Turkey protested the deals, saying it had "legitimate and legal rights and interests" in the eastern Mediterranean. It insisted Turkish Cypriots should also have a say in the island's oil and gas rights.
In his first comments since Turkey warned Egypt and Lebanon not to press ahead with the deal, Cypriot President Tassos Papadopoulos said he received assurances from both countries that they will honor their agreements.
"The reassurances we have is that they - Lebanon and Egypt - will respect the bilateral agreements we have signed," Papadopoulos said in an interview with the To Vima newspaper.
Bidding will begin Feb. 15 for offshore oil and gas exploration licenses, Papadopoulos said. Evaluation of applications will take place over the next six months.
The first round of exploration licensing involves 11 offshore blocks totaling around 60,000 square kilometers.

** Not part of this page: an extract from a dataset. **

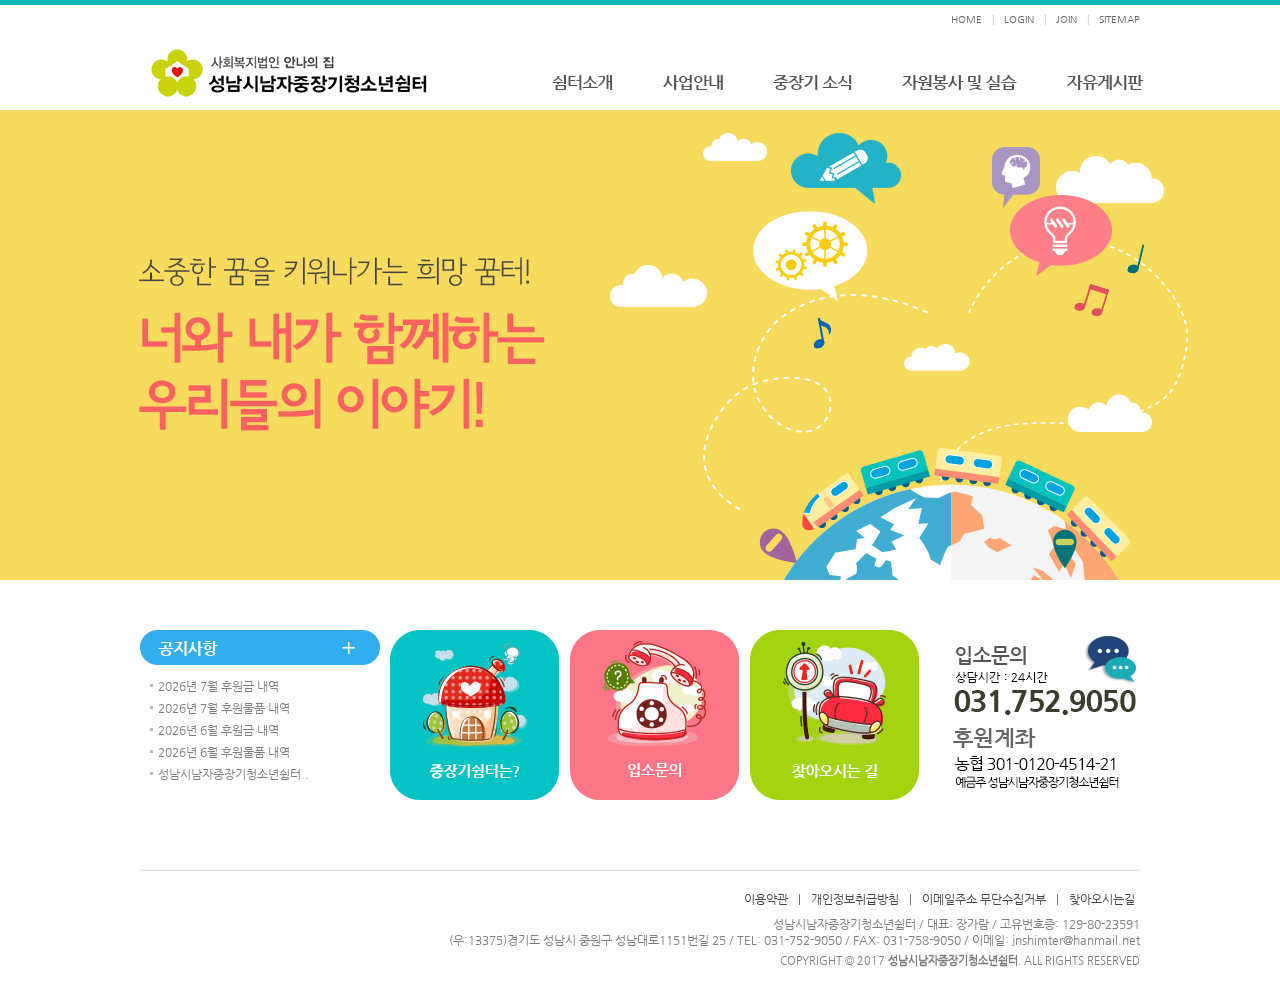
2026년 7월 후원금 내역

Papadopoulos said Cyprus won't surrender its sovereign rights and "won't bow to threats."
"The national wealth belongs to the sovereign state, which is called the Republic of Cyprus, and not to one or the other community or groups of citizens," Papadopoulos said. "We aren't the ones who are being provocative and illegal."
Turkey doesn't recognize the island's Greek Cypriot government, and instead backs a breakaway Turkish Cypriot state in the north. The island has been divided since a Turkish invasion in 1974, triggered by a Greek Cypriot coup attempt by supporters of union with Greece.
According to Papadopoulos, a survey was "encouraging." But he said it could take "six or seven years before Cyprus could benefit."
The Norwegian company PGS Geophysical AS recently completed a two-dimensional seismic survey of the area - covering some 70,000 square kilometers to the south, southwest and southeast of Cyprus.
Papadopoulos said he was confident a solution to the island's division will be found by the time any deposits are ready for exploitation.